» Work to do
Which lines of the listing below contain the string "checkbox"? Pick them out and copy each one in full, treating uppercase and lowercase as different.

» Data shown
▬▬▬

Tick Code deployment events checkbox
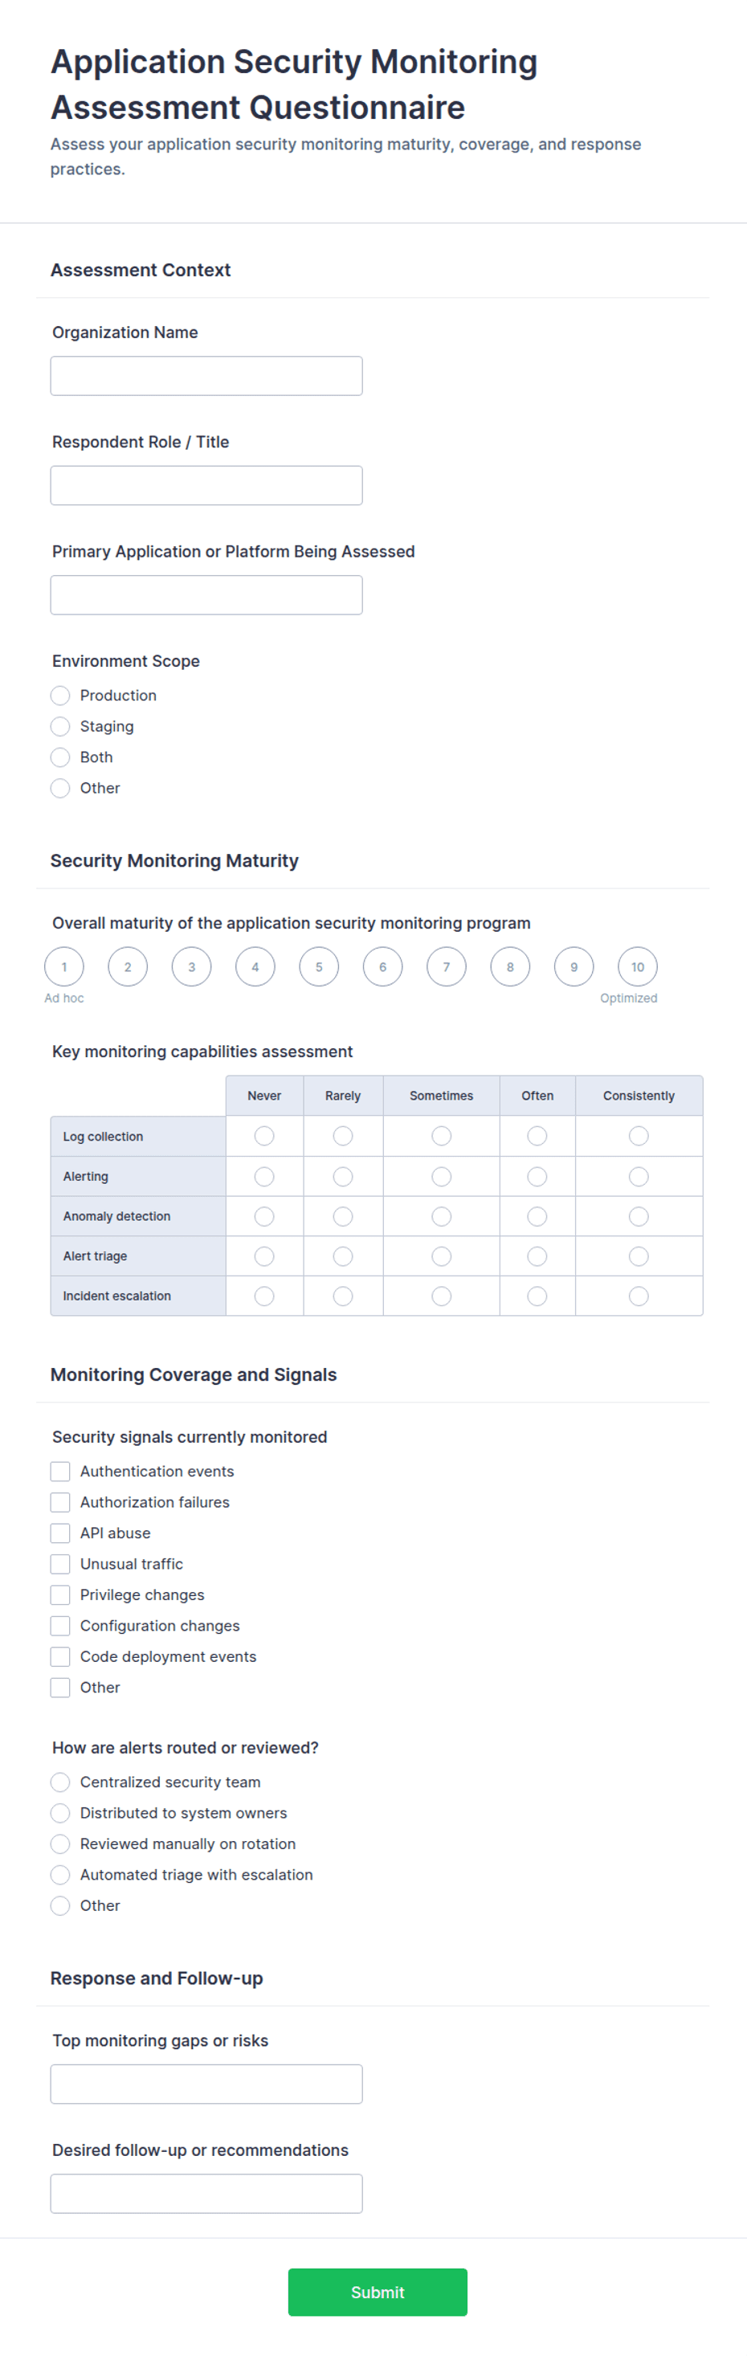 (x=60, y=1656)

▬▬▬

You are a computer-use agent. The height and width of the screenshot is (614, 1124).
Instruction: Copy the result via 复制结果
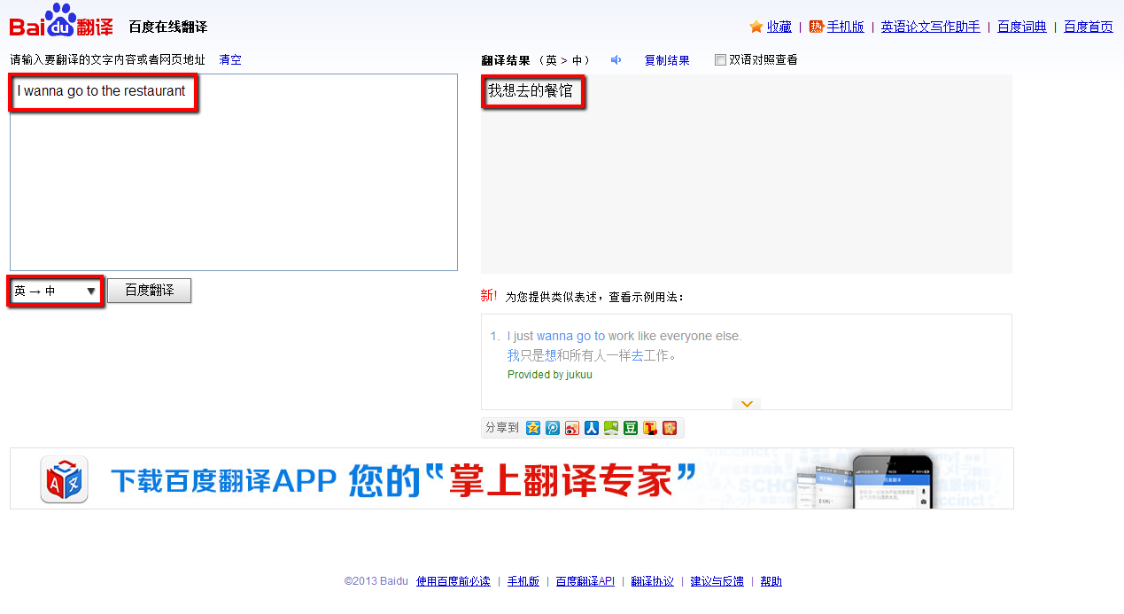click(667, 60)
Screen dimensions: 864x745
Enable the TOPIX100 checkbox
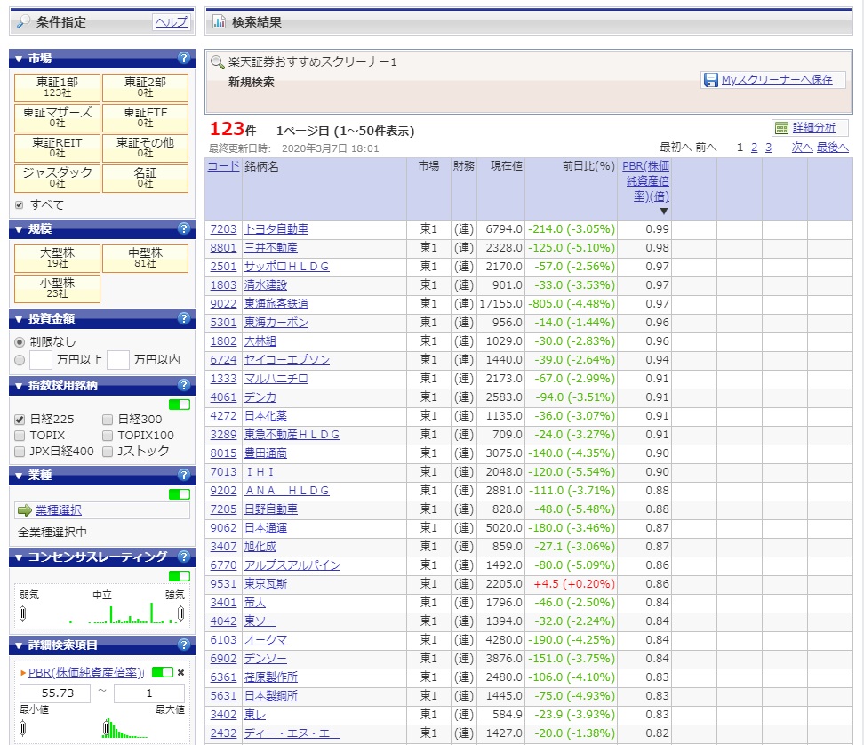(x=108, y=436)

▬▬▬

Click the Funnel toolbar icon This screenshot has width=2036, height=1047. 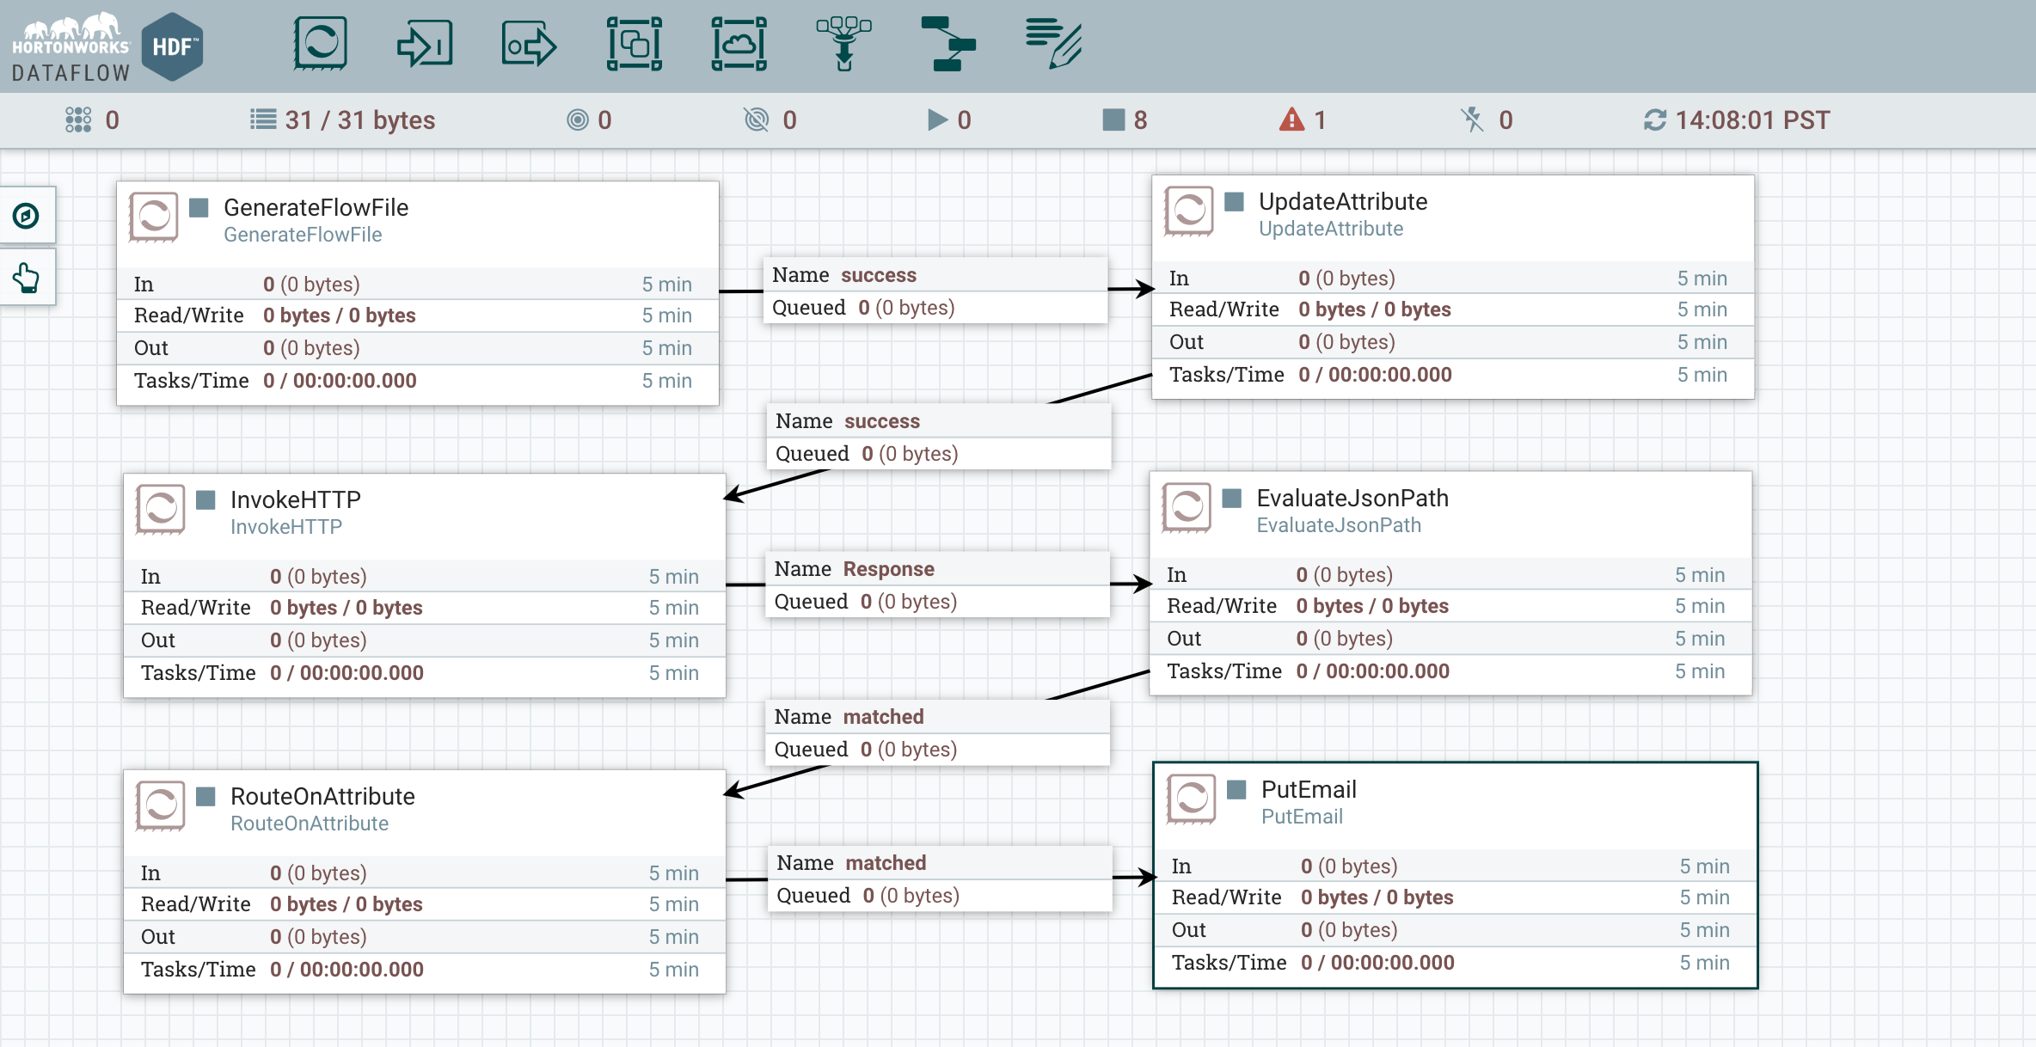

▬▬▬

» Solution
Tick Code deployment events checkbox
Enable the TOPIX100 checkbox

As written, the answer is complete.